Le 21 janvier 1883, naissance de Victor PENGAM à Brest.
Militant anarchiste, syndicaliste révolutionnaire et coopérateur.
Orphelin très jeune, il est placé aux pupilles de la Marine, puis à 14 ans entre comme apprenti à l’arsenal. Le 5 octobre 1905, il organise une fête des conscrits, interdite par le préfet maritime. Le 21 janvier 1906, il est traduit devant la Cour d’assises du Finistère. Il est acquitté, mais exclu de l’arsenal pendant cinq mois. Durant son service militaire (qui dure alors 3 ans) il donne des cours d’alphabétisation et lutte contre l’alcoolisme. En 1909, de retour à la vie civile, il milite au sein de l’Union départementale des syndicats, et est aussi actif au sein de « l’Université populaire » et dans un « Groupe d’études sociales ». Il intègrera également le secrétariat général de la « Bourse du travail ».
En 1912, son action en tant que syndicaliste révolutionnaire en particulier sa participation aux luttes contre la vie chère, lui vaudront un nouveau procès, il y sera de nouveau acquitté. Il fonde la même année le « Groupe des Pupilles de la Maison du Peuple ».
En 1913, il abandonne, ses activités à la Bourse du travail pour se consacrer à l’éducation d’une centaine de ces pupilles, organisant pour eux de nombreuses activités culturelles, sportives ou musicales.
Mobilisé en 1914 dans l’infanterie coloniale, il est blessé à deux reprises et y contracte la tuberculose. A partir de 1917, réformé suite à ses blessures, il assurera dès lors l’administration du « Restaurant coopératif de l’arsenal ».
Il succombe de la tuberculose en ce début mars 1920, âgé de seulement 37 ans. Ses obsèques, le 5 mars 1920, donneront lieu à une importante manifestation.

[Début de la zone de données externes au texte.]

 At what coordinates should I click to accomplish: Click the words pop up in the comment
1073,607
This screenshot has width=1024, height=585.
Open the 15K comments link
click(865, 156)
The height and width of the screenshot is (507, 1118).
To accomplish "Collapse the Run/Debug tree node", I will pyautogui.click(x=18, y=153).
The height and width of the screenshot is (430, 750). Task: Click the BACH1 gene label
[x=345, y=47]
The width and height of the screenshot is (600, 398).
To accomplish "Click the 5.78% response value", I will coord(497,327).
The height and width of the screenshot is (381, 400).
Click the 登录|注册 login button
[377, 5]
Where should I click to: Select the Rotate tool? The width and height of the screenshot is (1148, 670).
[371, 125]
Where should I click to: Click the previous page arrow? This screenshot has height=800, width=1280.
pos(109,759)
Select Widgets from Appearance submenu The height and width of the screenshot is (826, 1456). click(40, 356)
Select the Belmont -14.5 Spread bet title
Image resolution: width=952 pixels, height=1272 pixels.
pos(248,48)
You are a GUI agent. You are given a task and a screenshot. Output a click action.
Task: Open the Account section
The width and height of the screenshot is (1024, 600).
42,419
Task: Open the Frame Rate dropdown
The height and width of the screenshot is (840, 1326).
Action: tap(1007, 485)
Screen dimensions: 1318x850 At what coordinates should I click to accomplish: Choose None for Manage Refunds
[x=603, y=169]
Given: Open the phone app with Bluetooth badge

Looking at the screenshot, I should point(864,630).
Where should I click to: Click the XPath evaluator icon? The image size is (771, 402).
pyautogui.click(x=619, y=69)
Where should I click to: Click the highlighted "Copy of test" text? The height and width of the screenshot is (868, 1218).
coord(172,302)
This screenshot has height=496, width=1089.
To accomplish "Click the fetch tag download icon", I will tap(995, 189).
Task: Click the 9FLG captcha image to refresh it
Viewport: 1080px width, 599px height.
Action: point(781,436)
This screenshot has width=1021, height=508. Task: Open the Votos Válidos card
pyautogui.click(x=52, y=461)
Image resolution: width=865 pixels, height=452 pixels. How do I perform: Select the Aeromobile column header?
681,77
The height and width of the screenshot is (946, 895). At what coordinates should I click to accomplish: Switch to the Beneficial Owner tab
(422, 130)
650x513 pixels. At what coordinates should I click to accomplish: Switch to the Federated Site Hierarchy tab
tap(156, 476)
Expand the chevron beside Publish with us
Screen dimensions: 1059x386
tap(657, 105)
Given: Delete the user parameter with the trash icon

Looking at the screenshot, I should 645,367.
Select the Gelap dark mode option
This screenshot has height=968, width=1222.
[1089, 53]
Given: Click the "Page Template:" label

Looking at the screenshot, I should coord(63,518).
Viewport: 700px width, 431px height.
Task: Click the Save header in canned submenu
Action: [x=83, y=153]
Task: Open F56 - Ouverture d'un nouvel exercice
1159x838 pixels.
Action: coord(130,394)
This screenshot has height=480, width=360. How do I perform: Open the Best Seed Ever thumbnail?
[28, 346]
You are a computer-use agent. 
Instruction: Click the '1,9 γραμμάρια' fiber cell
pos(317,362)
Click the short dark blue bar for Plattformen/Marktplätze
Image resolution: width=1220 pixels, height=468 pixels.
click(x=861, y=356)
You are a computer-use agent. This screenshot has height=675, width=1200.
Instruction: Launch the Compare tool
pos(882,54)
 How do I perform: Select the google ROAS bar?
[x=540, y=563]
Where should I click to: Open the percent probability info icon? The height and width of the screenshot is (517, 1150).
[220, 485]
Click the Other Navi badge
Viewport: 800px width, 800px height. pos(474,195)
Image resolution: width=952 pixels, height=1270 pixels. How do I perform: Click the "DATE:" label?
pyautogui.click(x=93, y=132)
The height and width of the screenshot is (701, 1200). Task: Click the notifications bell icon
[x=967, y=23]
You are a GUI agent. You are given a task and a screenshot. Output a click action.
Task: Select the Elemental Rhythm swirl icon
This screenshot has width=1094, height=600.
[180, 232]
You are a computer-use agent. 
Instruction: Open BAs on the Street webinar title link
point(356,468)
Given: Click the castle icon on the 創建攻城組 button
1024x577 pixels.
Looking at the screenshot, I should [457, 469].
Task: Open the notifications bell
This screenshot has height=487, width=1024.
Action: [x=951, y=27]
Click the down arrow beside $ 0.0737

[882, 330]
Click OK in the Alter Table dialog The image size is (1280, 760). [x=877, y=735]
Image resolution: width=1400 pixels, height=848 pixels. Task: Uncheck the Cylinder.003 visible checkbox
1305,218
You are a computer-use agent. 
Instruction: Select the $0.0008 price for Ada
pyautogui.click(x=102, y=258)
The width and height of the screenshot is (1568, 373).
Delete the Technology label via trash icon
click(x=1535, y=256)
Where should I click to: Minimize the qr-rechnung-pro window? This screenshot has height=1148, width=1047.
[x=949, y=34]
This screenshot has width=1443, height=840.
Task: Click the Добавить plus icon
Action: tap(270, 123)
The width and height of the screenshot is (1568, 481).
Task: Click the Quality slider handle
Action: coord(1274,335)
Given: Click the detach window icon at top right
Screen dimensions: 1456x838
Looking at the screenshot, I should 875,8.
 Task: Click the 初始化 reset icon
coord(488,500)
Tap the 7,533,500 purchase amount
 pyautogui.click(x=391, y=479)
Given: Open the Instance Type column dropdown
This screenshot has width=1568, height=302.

Son militantisme et ses convictions révolutionnaires lui vaudront d’être inscrit au Carnet B (fichage des antimilitaristes). Voici un extrait de sa fiche: « propagandiste anarchiste et antimilitariste des plus militants. L’un des chefs du mouvement révolutionnaire (secrétaire général de l’Union régionale des syndicats et de la Bourse du travail de Brest). Poursuivi en janvier 1906 devant la cour d’Assises du Finistère pour excitation de militaires à la désobéissance (acquitté). Secrétaire général du nouveau syndicat anarchiste des ouvriers du port. Ouvrier à l’arsenal. Serait susceptible de faire du sabotage en cas de mobilisation. (…) Mesure à prendre en cas de mobilisation: à arrêter.« 
(extrait du libre de J.J Becker « Le Carnet B », éditions Kuncksieck, 1973).

IMBROGLIO POUR PROGLIO.

Henri Proglio, patron d’EDF et de VEOLIA, va toucher deux millions d’euros par an, cumulant ainsi deux rémunérations grassouillettes. 1,6 million pour EDF et « seulement » 450 000 euros pour VEOLIA. Le gouvernement lors de sa nomination s’était engagé à ce qu’il n’en fut rien. Quand on vous dit que c’est pas la crise pour tout le monde ! Ces gens là n’ont véritablement aucune conscience, c’est à gerber. Je ne sais pas pour vous, mais de ces deux portraits, j’ai une préférence pour le premier. C’est aussi pour cela qu’ils veulent supprimer l’histoire des programmes scolaires. Ils craignent que les ouvriers d’aujourd’hui s’inspirent de ceux d’hier. J’entends déja monter un chant sourd des ateliers de l’arsenal: Ah ça ira, ça ira, ça ira, tous les Proglio à la lanterne…

Voila pour ce 133ème billet. Merci d’être passé par « les cénobites tranquilles », c’est toujours un plaisir de vous recevoir entre ces colonnes. Allez, portez vous bien et, à demain peut-être.